🤖 AI Summary
Existing approaches struggle to efficiently and accurately predict the energy consumption of large language model inference on multi-GPU systems, either relying on costly empirical measurements or failing to capture multi-GPU energy characteristics. This work proposes the first end-to-end framework that integrates three key innovations: einsum-based modeling of model architecture, load-imbalance-aware energy modeling for Mixture-of-Experts (MoE), and an empirical-driven communication energy model for multi-GPU setups. The framework enables accurate energy prediction and exploration of energy-optimal configurations without requiring full deployment. Evaluated on Llama3 and Qwen3-MoE, it achieves prediction errors of only 9.25%–13.19%, reveals up to 1.47× (prefill) and 52.9× (decode) differences in energy efficiency across configurations, and correctly identifies the optimal compute-communication overlap strategy.
📝 Abstract
We present EnergyLens, an end-to-end framework for energy-aware large language model (LLM) inference optimization. As LLMs scale, predicting and reducing their energy footprint has become critical for sustainability and datacenter operations, yet existing approaches either require production-level code and expensive profiling or fail to accurately capture multi-GPU energy behavior. As a result, practitioners lack tools for deciding which optimizations to prioritize and for selecting among existing deployment configurations when exhaustive profiling is impractical.
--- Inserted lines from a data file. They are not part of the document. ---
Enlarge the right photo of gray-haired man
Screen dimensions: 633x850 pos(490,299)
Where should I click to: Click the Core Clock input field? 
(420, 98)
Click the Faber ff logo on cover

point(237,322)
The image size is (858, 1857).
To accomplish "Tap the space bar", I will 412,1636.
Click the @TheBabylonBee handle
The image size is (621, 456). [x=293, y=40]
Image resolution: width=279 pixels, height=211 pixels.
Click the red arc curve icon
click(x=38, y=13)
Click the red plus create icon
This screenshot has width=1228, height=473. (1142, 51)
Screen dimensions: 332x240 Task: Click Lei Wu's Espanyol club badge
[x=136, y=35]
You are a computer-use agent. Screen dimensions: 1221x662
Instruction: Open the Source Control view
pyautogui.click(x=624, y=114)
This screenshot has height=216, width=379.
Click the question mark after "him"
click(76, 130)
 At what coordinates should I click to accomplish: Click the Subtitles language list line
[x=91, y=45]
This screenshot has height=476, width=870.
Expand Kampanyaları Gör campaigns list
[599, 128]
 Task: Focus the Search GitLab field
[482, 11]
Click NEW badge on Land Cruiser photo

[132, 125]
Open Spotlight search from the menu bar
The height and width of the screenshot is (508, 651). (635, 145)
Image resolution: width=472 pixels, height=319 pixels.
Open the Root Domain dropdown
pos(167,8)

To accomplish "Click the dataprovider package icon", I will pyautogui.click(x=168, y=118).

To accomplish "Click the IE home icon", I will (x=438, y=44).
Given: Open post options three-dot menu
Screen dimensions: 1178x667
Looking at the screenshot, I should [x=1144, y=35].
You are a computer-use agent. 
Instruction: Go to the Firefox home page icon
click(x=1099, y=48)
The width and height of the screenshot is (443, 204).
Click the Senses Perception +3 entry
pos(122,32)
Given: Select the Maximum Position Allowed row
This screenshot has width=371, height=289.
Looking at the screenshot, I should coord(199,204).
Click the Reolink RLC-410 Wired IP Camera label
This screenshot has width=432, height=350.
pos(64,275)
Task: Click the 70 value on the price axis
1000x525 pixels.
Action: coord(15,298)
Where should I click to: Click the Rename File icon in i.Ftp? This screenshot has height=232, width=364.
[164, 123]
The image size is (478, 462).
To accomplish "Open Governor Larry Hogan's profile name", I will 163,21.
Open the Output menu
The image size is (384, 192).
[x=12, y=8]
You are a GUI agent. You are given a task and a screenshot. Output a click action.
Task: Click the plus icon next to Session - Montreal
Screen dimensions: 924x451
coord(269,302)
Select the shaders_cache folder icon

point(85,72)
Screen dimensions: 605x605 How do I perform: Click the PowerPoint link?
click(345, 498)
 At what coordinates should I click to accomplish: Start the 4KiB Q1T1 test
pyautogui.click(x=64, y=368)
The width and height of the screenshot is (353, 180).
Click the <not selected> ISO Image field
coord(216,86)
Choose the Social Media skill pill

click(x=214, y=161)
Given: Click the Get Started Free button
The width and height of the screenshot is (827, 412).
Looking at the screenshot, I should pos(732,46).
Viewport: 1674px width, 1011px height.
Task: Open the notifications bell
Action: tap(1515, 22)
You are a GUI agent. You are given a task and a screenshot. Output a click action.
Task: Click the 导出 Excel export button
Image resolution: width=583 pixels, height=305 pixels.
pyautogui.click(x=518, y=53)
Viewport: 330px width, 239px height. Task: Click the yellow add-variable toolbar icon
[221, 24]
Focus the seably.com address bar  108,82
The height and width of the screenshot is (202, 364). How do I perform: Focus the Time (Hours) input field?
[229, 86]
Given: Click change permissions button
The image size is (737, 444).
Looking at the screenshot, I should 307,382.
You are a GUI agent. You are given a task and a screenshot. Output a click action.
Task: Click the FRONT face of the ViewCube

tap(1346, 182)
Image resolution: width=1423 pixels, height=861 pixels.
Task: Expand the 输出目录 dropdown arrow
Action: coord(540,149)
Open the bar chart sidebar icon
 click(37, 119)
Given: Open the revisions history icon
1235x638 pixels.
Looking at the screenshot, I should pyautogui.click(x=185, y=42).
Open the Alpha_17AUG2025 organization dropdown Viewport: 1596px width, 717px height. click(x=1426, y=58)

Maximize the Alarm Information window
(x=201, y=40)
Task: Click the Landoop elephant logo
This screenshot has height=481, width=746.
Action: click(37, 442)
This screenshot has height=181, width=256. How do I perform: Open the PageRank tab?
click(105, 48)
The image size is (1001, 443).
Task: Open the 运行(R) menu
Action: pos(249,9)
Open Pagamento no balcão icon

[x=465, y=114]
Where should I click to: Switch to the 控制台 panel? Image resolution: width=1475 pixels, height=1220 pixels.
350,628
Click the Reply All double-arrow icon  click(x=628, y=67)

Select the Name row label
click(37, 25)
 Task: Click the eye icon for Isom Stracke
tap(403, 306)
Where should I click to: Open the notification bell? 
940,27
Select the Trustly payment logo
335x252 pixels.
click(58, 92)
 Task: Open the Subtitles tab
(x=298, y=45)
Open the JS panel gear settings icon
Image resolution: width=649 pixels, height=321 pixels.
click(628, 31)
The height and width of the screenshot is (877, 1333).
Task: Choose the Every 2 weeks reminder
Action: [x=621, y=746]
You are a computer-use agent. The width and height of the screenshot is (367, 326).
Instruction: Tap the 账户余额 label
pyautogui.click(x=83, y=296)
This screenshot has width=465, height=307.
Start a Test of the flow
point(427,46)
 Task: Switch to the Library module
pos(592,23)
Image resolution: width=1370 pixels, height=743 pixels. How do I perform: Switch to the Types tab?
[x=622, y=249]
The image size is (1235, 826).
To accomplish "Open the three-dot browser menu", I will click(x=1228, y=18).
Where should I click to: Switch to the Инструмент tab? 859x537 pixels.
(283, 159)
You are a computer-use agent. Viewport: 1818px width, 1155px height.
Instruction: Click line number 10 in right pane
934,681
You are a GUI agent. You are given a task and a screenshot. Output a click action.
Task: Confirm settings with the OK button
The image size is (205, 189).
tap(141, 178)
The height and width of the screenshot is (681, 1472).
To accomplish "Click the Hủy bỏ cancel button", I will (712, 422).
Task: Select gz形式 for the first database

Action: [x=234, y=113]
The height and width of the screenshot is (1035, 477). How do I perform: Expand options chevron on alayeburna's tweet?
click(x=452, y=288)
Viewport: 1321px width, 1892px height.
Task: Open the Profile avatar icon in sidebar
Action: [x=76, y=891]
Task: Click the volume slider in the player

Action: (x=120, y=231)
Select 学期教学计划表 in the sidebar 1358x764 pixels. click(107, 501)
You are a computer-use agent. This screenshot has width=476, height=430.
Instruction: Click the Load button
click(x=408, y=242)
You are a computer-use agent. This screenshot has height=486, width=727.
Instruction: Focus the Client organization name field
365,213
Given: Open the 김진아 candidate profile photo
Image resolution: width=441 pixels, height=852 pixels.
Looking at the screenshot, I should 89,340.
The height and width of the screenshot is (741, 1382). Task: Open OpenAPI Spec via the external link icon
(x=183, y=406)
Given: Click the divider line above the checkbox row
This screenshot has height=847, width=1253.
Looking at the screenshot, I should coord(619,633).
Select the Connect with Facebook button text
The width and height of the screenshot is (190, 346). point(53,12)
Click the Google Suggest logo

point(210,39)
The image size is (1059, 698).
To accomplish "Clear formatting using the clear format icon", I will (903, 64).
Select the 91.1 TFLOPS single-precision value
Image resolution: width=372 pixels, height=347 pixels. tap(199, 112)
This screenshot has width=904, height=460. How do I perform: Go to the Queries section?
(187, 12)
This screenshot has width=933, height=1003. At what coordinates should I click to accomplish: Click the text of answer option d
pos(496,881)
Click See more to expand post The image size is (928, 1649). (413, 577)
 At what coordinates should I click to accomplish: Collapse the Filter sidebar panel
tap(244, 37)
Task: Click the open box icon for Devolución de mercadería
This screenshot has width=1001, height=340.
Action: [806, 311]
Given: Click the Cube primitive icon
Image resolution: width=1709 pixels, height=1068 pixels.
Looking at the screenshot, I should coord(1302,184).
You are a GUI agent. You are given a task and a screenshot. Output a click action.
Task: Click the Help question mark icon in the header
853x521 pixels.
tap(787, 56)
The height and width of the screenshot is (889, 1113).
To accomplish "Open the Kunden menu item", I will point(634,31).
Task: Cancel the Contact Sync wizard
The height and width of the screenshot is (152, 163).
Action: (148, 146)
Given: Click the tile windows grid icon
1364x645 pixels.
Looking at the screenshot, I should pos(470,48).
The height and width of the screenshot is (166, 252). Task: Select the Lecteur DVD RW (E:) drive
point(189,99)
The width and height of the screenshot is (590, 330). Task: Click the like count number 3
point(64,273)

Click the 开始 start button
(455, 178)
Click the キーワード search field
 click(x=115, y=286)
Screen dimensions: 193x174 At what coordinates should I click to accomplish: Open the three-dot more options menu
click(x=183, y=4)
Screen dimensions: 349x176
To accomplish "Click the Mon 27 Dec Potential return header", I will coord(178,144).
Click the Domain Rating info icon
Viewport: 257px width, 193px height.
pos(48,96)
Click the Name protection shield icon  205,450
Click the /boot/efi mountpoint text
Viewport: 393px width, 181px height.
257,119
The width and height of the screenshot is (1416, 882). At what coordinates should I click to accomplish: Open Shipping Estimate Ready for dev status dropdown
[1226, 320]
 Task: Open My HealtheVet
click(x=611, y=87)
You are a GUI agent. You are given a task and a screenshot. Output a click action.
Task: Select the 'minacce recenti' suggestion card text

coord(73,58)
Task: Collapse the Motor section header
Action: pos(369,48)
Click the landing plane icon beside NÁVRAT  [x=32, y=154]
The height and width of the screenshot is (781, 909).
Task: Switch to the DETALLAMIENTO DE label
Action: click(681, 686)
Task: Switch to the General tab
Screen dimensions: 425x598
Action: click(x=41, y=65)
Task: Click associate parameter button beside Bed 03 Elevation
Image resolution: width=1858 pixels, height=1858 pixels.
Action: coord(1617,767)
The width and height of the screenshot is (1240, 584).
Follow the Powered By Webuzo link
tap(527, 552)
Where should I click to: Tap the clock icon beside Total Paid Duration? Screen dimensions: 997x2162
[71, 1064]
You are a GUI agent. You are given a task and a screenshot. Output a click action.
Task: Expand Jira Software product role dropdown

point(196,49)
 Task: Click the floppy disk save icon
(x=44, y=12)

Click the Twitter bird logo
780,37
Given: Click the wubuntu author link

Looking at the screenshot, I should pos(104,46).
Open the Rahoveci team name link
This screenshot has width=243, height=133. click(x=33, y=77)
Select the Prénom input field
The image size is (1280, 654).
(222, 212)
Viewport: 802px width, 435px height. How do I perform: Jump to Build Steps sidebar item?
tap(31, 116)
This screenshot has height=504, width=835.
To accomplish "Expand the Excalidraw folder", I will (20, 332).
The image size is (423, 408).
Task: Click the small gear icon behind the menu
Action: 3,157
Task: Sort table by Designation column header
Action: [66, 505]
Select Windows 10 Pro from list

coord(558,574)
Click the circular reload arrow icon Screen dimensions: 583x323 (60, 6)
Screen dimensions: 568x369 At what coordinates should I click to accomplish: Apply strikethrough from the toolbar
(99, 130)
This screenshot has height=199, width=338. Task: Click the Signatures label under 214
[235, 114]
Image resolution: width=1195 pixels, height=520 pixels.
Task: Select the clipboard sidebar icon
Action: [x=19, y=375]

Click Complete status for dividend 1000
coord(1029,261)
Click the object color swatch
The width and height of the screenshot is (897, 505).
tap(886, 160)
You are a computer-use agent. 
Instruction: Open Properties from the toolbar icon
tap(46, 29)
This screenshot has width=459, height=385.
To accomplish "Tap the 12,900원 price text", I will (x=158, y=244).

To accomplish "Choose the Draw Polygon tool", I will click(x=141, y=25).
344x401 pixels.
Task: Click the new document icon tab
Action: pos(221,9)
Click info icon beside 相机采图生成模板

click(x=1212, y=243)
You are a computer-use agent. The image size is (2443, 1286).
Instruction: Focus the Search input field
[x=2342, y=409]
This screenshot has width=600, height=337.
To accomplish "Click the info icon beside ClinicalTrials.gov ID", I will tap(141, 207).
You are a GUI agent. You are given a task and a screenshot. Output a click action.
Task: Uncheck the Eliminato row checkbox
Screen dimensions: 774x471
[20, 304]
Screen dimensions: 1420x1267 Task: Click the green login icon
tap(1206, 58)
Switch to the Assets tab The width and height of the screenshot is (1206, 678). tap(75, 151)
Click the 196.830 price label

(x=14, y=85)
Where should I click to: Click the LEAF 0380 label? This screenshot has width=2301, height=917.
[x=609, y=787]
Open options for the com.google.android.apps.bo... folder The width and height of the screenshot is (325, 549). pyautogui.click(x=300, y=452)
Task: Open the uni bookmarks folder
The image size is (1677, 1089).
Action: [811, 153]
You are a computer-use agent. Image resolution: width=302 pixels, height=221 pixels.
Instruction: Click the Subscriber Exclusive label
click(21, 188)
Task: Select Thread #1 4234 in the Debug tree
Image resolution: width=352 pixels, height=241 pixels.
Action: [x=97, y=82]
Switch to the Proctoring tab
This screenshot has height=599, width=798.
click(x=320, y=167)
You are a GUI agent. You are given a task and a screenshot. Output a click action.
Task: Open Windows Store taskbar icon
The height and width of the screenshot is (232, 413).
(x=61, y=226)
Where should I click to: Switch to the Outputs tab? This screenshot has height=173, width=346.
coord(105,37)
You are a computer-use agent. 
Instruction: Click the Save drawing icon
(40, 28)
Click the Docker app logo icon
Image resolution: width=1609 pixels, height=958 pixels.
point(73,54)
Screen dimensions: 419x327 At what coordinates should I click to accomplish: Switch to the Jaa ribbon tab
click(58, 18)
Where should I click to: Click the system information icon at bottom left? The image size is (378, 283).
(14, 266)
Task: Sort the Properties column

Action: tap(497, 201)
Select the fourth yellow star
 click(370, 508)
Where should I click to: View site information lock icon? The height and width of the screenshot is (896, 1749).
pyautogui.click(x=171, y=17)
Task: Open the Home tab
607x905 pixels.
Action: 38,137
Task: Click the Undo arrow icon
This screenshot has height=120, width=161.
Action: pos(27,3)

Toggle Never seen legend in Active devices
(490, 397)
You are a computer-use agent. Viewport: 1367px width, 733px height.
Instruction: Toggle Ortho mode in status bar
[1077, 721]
EnergyLens addresses this gap with an intuitive einsum-based interface that captures LLM specifications including fusion, parallelism, and compute-communication overlap, combined with load-imbalance-aware MoE modeling and an empirically driven communication energy model for multi-GPU settings. We validate EnergyLens on Llama3 and Qwen3-MoE across tensor-parallel and expert-parallel configurations, achieving mean absolute percentage errors (MAPEs) between 9.25% and 13.19% for multi-GPU prefill and decode energy, and 12.97% across SM allocations for Megatron-style overlap. Our energy-driven exploration reveals up to 1.47x and 52.9x energy variation across configurations in prefill and decode efficiency and motivates distributed serving. We further show that compute-communication overlap is difficult to optimize with intuition alone, but EnergyLens correctly identifies Pareto-optimal overlap configurations.